You don’t see it, so you don’t think it’s a problem.

But those small, regular expenses can quickly add up and eat into your available funds.

The remedy?

Start tracking your spending.

There are plenty of budgeting apps out there that can help you see exactly where your money is going each month.

Knowledge is power, especially when it comes to managing your finances.

By understanding your spending habits, you can make informed decisions and take control of your financial future.

6) Letting guilt or shame dictate spending

We’ve all been there.

You’re out with friends and everyone else is ordering pricey cocktails and gourmet meals.

You know you should stick to your budget, but you don’t want to seem cheap, so you go along with it.

Or maybe it’s your child’s birthday and even though money is tight, you feel guilty about not throwing the biggest and best party, so you spend more than you can afford.

Let’s be clear: it’s perfectly natural to want to fit in or make our loved ones happy.

But when guilt or social pressure starts to dictate our spending, it can lead to financial trouble.

Remember, everyone’s financial situation is different.

What others choose to spend their money on doesn’t have to dictate your spending choices.

Self-compassion can play a crucial role in breaking this habit. It’s okay to say no or choose less expensive options.

It doesn’t make you a bad friend or parent.

It’s not about being stingy – it’s about making smart financial decisions that align with your personal circumstances and long-term goals.

And there’s absolutely nothing to feel guilty or ashamed about in doing that.

7) Ignoring financial education

Here’s the thing: we’re not born knowing how to manage money.

It’s a skill, and like any skill, it takes time and effort to learn and master.

If you’re constantly finding yourself short on cash, it might be because you’re missing some key pieces of financial knowledge.
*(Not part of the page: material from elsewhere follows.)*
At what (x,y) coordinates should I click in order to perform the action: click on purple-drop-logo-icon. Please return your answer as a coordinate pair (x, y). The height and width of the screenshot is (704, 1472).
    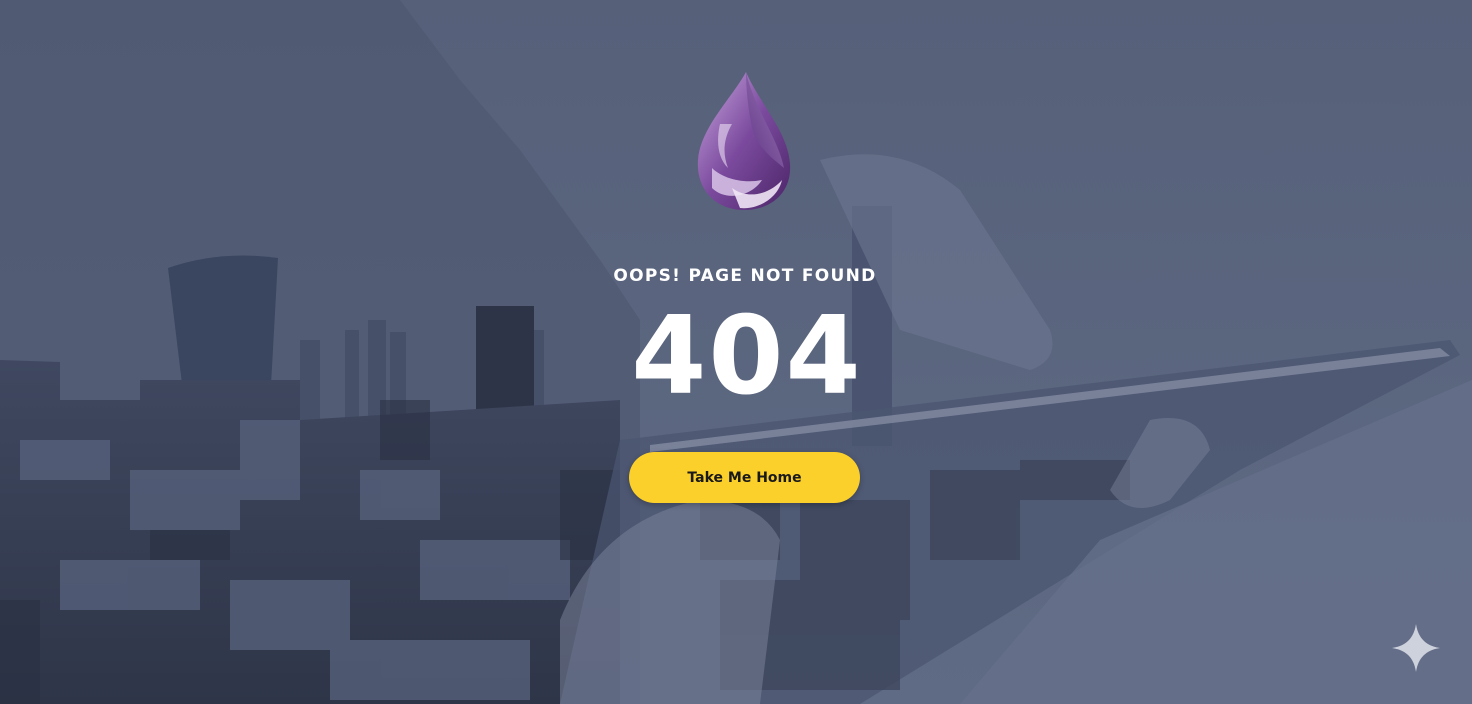
    Looking at the image, I should click on (744, 141).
Perhaps you don’t have a good understanding of how credit works, or you’re not sure how to invest your money effectively.

This isn’t something to be embarrassed about – many people are in the same boat. But it’s definitely something you can change.

 The more you understand about finances, the better equipped you’ll be to make sound financial decisions and avoid money pitfalls.

So, take some time to educate yourself. Read books, take a course, follow financial blogs or podcasts.

You don’t have to become a finance guru overnight, but every bit of knowledge you gain is a step towards better financial health.

The final note

If you’re nodding along to these points, don’t worry. Many of us have been there.

But here’s the silver lining – recognizing these habits is the first step towards changing them.

With self-awareness and deliberate action, these tendencies don’t have to be your financial downfall.

Start by looking at your own behaviors.

Notice when you’re living for the moment, ignoring your budget, or letting guilt sway your spending.

Detect when you’re oblivious to where your money goes or neglecting to save for emergencies.

Then ask yourself – does this align with my financial goals?

Am I making choices that support my future self? Is there a better way I could be handling this situation?

With each conscious decision to save rather than spend or to stick to your budget rather than ignore it, you’re building a stronger financial future.